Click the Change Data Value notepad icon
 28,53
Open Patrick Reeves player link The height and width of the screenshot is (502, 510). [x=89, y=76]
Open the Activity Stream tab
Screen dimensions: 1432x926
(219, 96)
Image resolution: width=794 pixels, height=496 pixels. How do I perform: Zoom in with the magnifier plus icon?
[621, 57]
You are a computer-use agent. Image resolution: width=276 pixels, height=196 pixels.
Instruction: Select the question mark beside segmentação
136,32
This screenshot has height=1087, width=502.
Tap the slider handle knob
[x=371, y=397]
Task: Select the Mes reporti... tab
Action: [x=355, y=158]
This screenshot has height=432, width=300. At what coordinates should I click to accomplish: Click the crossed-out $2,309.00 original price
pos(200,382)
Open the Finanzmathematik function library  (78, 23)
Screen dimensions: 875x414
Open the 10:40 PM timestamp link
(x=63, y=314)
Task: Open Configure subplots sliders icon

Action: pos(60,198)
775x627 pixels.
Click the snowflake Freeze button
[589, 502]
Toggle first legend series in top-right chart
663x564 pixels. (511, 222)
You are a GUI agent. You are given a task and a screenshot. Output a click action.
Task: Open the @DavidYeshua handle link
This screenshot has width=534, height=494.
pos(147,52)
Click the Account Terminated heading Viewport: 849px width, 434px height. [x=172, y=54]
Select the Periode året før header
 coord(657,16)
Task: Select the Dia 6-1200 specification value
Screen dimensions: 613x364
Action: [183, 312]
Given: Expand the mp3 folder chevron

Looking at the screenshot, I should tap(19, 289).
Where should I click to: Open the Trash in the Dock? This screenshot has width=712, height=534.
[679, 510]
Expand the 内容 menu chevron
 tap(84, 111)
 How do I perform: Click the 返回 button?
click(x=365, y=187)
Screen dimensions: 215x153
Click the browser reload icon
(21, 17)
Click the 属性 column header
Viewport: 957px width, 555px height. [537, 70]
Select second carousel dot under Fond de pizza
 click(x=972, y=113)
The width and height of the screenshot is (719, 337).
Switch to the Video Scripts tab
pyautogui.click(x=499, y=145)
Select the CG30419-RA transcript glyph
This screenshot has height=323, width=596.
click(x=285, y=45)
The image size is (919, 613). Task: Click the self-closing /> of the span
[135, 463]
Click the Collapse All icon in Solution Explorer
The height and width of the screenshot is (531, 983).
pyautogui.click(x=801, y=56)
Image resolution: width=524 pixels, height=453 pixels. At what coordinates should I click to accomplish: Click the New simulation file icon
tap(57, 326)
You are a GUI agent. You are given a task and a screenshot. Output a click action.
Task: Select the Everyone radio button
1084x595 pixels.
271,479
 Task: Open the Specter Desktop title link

*Your assignment*. Begin with the line above that has "Task: Open Configure subplots sliders icon" and continue through the line that has "Click the Account", setting each one down exactly. Stop there.

*Answer to this problem*.
Task: Open Configure subplots sliders icon

Action: pos(60,198)
775x627 pixels.
Click the snowflake Freeze button
[589, 502]
Toggle first legend series in top-right chart
663x564 pixels. (511, 222)
You are a GUI agent. You are given a task and a screenshot. Output a click action.
Task: Open the @DavidYeshua handle link
This screenshot has width=534, height=494.
pos(147,52)
Click the Account Terminated heading Viewport: 849px width, 434px height. [x=172, y=54]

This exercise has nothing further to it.